How many Stan users are there?

This is an interesting sampling or measurement problem that came up in a Discourse thread started by Simon Maskell:

It seems we could look at a number of pre-existing data sources (eg discourse views and contributors, papers, StanCon attendance etc) to inform an inference of how many people use Stan (and/or use things that use Stan). We could also generate new data (eg via surveys etc). Do we know the answer and/or how best to work it out?

The cleanest way to do this would be to start with a list of the population possible Stan users, then survey a random sample of them, ask if they use Stan, and extrapolate to the population. But we can’t do this because no such list exists. We could count Stan downloads, but that’s not Stan users, as we assume that lots of the downloads are automatic, and also people might download Stan and then only use it once, or not at all.

Lauren Kennedy suggests doing a snowball or network sample using contributors to the Stan Forums as a starting point.

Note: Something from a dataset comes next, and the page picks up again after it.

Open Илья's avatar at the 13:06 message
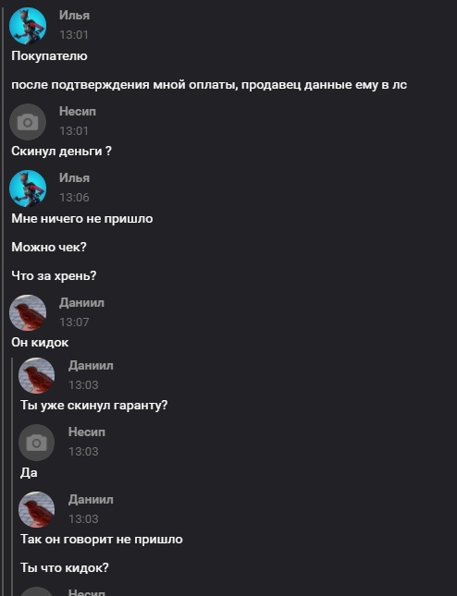The width and height of the screenshot is (457, 596). pos(28,189)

Snowball sampling could work. There could be other ideas too. Please offer your suggestions in comments.

Here are my thoughts:

1. A natural first step in any research project is to read the literature. There must be some estimates of the numbers of users of other programming languages such as Python, R, C++, Julia, Bugs, Stata, etc. I don’t know where these estimates come from, but looking at them would be a start.

2. If we’re gonna do a survey to estimate the number of Stan users, it perhaps makes sense to expand the project and simultaneously estimate the number of users of some other programming languages too, both for efficiency (with little more effort we can get information that will be of interest to others) and to get comparisons: comparing the uses different languages in our survey and also comparing our estimates to estimates that have been obtained by others.

3. We should also think about how the survey could be done again in the future. If we have a good estimate of the number of users, we might want to repeat the procedure every year or two to get a sense of trends.

4. How many Stan users are there? What’s a “Stan user”? Does this include users of rstanarm and brms? What about people who only use Stan through Prophet—does that count? Do we want to count every-users or current users? How often must you use Stan to count as a user? What if you took a class that used Stan? Etc.

The point of this last set of questions is not that we need a precise definition of Stan user, but rather that we should ask a battery of questions to get at mode and frequency of use. Also, we should consider how we might want to summarize and interpret the results: we should think about this before we conduct the survey (rather than doing the usual thing of gathering a bunch of data and then deciding what to do with it all).